* EXERCISE AIM
Retyping the records exactly is the whole task.

* ENTRIES PROVIDED
--- --- ---

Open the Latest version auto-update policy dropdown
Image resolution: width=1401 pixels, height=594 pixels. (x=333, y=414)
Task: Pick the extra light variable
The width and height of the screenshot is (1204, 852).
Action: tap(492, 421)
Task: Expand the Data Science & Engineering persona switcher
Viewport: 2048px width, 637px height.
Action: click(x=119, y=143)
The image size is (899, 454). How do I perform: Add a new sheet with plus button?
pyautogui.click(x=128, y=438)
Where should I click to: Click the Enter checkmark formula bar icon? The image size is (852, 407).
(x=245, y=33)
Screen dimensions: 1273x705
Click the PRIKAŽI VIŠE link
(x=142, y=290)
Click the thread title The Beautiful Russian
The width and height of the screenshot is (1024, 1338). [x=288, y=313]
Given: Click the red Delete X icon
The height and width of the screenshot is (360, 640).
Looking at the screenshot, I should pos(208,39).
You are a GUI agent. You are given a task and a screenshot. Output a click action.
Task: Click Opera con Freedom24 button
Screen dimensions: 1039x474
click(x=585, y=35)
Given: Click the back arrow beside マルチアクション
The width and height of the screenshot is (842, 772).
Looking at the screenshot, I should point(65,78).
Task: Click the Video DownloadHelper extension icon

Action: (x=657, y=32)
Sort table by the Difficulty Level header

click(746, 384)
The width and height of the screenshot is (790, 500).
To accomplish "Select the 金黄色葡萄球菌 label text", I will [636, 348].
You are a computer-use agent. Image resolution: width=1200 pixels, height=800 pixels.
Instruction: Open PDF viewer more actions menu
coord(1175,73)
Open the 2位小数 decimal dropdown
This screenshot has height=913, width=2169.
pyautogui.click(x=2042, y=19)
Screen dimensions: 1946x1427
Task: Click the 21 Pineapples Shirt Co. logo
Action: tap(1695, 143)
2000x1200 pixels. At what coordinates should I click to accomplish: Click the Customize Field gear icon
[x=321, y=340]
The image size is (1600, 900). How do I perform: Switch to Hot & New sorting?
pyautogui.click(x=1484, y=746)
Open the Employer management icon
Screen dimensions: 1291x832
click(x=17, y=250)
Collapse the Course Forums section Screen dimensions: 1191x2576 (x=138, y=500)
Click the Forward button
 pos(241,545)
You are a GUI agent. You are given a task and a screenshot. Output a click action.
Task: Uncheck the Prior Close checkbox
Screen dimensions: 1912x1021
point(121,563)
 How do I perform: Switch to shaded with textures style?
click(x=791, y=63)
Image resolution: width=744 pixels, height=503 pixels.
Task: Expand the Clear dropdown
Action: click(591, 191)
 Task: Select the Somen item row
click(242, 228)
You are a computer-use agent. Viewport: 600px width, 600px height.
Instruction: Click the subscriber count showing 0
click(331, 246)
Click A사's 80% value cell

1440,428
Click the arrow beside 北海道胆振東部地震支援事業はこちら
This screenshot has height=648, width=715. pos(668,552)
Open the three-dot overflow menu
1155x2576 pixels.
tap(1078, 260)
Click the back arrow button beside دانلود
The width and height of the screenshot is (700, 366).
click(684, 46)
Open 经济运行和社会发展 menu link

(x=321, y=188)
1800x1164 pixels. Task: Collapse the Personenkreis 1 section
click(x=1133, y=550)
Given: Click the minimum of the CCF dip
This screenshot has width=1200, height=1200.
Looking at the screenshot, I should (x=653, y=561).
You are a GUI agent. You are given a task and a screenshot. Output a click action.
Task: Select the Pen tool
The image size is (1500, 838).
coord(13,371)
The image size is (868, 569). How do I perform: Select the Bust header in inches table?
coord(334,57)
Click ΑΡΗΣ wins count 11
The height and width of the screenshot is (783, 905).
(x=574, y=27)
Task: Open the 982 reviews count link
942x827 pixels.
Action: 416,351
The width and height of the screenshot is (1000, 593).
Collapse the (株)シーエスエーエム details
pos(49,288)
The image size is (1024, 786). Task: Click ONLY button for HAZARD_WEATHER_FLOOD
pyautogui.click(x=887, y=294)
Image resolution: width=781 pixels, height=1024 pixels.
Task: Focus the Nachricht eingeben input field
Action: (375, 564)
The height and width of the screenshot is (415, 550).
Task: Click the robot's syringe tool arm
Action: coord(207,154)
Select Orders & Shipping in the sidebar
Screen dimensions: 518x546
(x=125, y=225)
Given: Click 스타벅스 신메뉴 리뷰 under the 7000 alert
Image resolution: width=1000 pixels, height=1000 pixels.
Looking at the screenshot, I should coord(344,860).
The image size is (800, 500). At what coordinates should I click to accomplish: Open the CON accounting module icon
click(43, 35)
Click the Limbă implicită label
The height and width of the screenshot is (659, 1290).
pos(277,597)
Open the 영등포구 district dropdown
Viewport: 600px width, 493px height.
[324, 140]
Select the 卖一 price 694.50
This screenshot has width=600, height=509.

--- --- ---

* REPLY
Open the Latest version auto-update policy dropdown
Image resolution: width=1401 pixels, height=594 pixels. (x=333, y=414)
Task: Pick the extra light variable
The width and height of the screenshot is (1204, 852).
Action: tap(492, 421)
Task: Expand the Data Science & Engineering persona switcher
Viewport: 2048px width, 637px height.
Action: click(x=119, y=143)
The image size is (899, 454). How do I perform: Add a new sheet with plus button?
pyautogui.click(x=128, y=438)
Where should I click to: Click the Enter checkmark formula bar icon? The image size is (852, 407).
(x=245, y=33)
Screen dimensions: 1273x705
Click the PRIKAŽI VIŠE link
(x=142, y=290)
Click the thread title The Beautiful Russian
The width and height of the screenshot is (1024, 1338). [x=288, y=313]
Given: Click the red Delete X icon
The height and width of the screenshot is (360, 640).
Looking at the screenshot, I should pos(208,39).
You are a GUI agent. You are given a task and a screenshot. Output a click action.
Task: Click Opera con Freedom24 button
Screen dimensions: 1039x474
click(x=585, y=35)
Given: Click the back arrow beside マルチアクション
The width and height of the screenshot is (842, 772).
Looking at the screenshot, I should point(65,78).
Task: Click the Video DownloadHelper extension icon

Action: (x=657, y=32)
Sort table by the Difficulty Level header

click(746, 384)
The width and height of the screenshot is (790, 500).
To accomplish "Select the 金黄色葡萄球菌 label text", I will [636, 348].
You are a computer-use agent. Image resolution: width=1200 pixels, height=800 pixels.
Instruction: Open PDF viewer more actions menu
coord(1175,73)
Open the 2位小数 decimal dropdown
This screenshot has height=913, width=2169.
pyautogui.click(x=2042, y=19)
Screen dimensions: 1946x1427
Task: Click the 21 Pineapples Shirt Co. logo
Action: tap(1695, 143)
2000x1200 pixels. At what coordinates should I click to accomplish: Click the Customize Field gear icon
[x=321, y=340]
The image size is (1600, 900). How do I perform: Switch to Hot & New sorting?
pyautogui.click(x=1484, y=746)
Open the Employer management icon
Screen dimensions: 1291x832
click(x=17, y=250)
Collapse the Course Forums section Screen dimensions: 1191x2576 (x=138, y=500)
Click the Forward button
 pos(241,545)
You are a GUI agent. You are given a task and a screenshot. Output a click action.
Task: Uncheck the Prior Close checkbox
Screen dimensions: 1912x1021
point(121,563)
 How do I perform: Switch to shaded with textures style?
click(x=791, y=63)
Image resolution: width=744 pixels, height=503 pixels.
Task: Expand the Clear dropdown
Action: click(591, 191)
 Task: Select the Somen item row
click(242, 228)
You are a computer-use agent. Viewport: 600px width, 600px height.
Instruction: Click the subscriber count showing 0
click(331, 246)
Click A사's 80% value cell

1440,428
Click the arrow beside 北海道胆振東部地震支援事業はこちら
This screenshot has height=648, width=715. pos(668,552)
Open the three-dot overflow menu
1155x2576 pixels.
tap(1078, 260)
Click the back arrow button beside دانلود
The width and height of the screenshot is (700, 366).
click(684, 46)
Open 经济运行和社会发展 menu link

(x=321, y=188)
1800x1164 pixels. Task: Collapse the Personenkreis 1 section
click(x=1133, y=550)
Given: Click the minimum of the CCF dip
This screenshot has width=1200, height=1200.
Looking at the screenshot, I should (x=653, y=561).
You are a GUI agent. You are given a task and a screenshot. Output a click action.
Task: Select the Pen tool
The image size is (1500, 838).
coord(13,371)
The image size is (868, 569). How do I perform: Select the Bust header in inches table?
coord(334,57)
Click ΑΡΗΣ wins count 11
The height and width of the screenshot is (783, 905).
(x=574, y=27)
Task: Open the 982 reviews count link
942x827 pixels.
Action: 416,351
The width and height of the screenshot is (1000, 593).
Collapse the (株)シーエスエーエム details
pos(49,288)
The image size is (1024, 786). Task: Click ONLY button for HAZARD_WEATHER_FLOOD
pyautogui.click(x=887, y=294)
Image resolution: width=781 pixels, height=1024 pixels.
Task: Focus the Nachricht eingeben input field
Action: (375, 564)
The height and width of the screenshot is (415, 550).
Task: Click the robot's syringe tool arm
Action: coord(207,154)
Select Orders & Shipping in the sidebar
Screen dimensions: 518x546
(x=125, y=225)
Given: Click 스타벅스 신메뉴 리뷰 under the 7000 alert
Image resolution: width=1000 pixels, height=1000 pixels.
Looking at the screenshot, I should coord(344,860).
The image size is (800, 500). At what coordinates should I click to accomplish: Open the CON accounting module icon
click(43, 35)
Click the Limbă implicită label
The height and width of the screenshot is (659, 1290).
pos(277,597)
Open the 영등포구 district dropdown
Viewport: 600px width, 493px height.
[324, 140]
Select the 卖一 price 694.50
This screenshot has width=600, height=509.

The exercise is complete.